When Goodall began her naturalistic studies of chimpanzees in 1960 in the Gombe National Park area of Tanzania, she was a distinctly non-participant observer. After some years of patiently tracking apes over large areas, Goodall discovered that she could lure animals into a more or less permanent presence around her camp, thereby improving opportunities to observe social interaction, by baiting the camp with supplies of bananas. Indeed, this was an inspired notion. According to Power, it worked too well.
Power maintains that the change that Goodall engineered in the food supply warped the chimpanzees’ conduct and social organization more or less permanently. Power pursues the argument by examining the differences between Goodall’s observations prior to the artificial feeding regimen and the subsequent findings. Goodall herself does not rely much on the results of her early work.
Power argues that, like human hunter-gatherers, chimpanzees in the wild roam widely, rarely confronting each other in direct competition over food. Goodall’s artificial feeding, practiced from 1964 to 1968, introduced direct competition among the apes for the first time. Bunched around the feeding boxes and often frustrated by not obtaining the bananas (which were doled out according to specific schedules), the animals began to engage in more intense forms of competitive, aggressive, and threatening behavior than was known to occur in the wild.
A couple of days after reading this, I was reading the recent “Psyche & Nature”-themed Spring Journal, specifically an essay called ‘Trans-Species Psychology’ by G. A. Bradshaw & Mary Watkins. In arguing for the extension of psyche outside the human realm that we’ve habitually confined it in, they note that “humans alone have been considered to possess the capacity to be un-natural.” We possess mind, psyche, or soul, which gives us our ability to behave in ways that respond in a much more sophisticated way to the environment than the “hard-wired” genetics of “mere nature”.

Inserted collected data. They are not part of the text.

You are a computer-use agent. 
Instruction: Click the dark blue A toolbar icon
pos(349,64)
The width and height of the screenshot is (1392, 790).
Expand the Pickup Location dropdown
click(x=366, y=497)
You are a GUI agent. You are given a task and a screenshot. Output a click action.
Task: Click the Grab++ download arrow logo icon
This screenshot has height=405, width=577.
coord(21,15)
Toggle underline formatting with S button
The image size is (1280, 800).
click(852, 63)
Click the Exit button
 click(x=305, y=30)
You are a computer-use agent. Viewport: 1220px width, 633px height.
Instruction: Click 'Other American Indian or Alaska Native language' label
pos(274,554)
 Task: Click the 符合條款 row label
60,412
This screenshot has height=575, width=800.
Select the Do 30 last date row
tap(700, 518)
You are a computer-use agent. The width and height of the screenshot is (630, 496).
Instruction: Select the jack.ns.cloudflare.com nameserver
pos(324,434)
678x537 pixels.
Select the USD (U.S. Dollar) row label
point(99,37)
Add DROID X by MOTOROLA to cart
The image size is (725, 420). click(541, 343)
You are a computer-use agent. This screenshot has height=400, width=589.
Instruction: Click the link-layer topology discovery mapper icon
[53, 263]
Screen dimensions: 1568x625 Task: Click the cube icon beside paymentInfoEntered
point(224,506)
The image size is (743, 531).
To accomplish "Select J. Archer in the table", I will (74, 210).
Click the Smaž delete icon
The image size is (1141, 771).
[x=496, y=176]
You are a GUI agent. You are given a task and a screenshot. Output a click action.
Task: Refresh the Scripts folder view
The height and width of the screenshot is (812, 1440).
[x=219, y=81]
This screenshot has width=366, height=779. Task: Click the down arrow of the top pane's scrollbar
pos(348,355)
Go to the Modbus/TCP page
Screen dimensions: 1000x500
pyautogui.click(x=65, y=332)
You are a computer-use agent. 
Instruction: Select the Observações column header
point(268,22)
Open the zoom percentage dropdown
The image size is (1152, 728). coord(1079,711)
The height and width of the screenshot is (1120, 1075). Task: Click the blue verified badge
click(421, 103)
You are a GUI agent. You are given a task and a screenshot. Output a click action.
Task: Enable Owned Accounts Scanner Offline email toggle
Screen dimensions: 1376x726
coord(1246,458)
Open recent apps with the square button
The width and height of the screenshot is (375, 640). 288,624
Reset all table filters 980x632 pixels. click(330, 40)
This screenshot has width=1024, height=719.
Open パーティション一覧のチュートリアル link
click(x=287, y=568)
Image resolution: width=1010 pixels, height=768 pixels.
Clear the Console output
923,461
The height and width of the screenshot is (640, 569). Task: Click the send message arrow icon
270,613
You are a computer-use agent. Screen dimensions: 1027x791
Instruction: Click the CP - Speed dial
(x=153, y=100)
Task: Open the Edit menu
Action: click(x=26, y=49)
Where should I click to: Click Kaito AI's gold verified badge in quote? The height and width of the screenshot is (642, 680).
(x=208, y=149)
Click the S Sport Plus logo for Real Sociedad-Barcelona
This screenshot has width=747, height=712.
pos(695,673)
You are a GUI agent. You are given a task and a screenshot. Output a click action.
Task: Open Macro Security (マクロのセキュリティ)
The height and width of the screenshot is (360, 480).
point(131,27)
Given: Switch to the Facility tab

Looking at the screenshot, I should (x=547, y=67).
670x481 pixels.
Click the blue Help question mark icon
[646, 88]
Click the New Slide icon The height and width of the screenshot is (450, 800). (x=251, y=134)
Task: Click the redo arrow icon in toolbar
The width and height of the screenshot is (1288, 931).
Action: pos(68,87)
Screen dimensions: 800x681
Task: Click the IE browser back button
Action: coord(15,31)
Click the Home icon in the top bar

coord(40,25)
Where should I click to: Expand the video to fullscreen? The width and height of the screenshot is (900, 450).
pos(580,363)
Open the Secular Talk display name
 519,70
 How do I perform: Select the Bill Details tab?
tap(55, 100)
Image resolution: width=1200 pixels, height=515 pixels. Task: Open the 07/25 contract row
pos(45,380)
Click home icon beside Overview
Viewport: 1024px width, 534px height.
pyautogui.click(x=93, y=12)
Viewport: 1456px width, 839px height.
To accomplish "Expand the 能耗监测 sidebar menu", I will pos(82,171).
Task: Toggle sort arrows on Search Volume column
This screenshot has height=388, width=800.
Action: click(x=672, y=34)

If we avoid the hard-line behaviourism that seeks to overcome this dualism by erasing psyche from the map completely, we might admit that in observing chimpanzee behaviour, we aren’t necessarily looking at some image of what our biological nature is “in itself”. We would realize that we need to be sensitive to psyche’s role in the scene – with its inevitable corollary, psychopathology. Obviously Goodall’s apparent artificial distortion of “natural” chimp behaviour is an extreme instance of this. But even genuine observations in the field may not be revelations of our encoded genetic inheritance; they may be contingent psychological aberrations, influenced by a complex network of forces in the immediate environment.
Of course, this isn’t to argue that our genetic inheritance is “clean”, wholly bereft of unfortunate traits. In fact, it means that as we open our emotional identities to the animal kingdom, we’ll find resonance with instances of cruelty and pathology as well as with instincts to love and nurture.
Humans are plainly the most deviant, pathologized creature around. But finding cruelty in nature may not always be a cue to justify human foibles as “natural”; it may indicate that our struggles with the tumultuous difficulties of psychic life are not ours alone.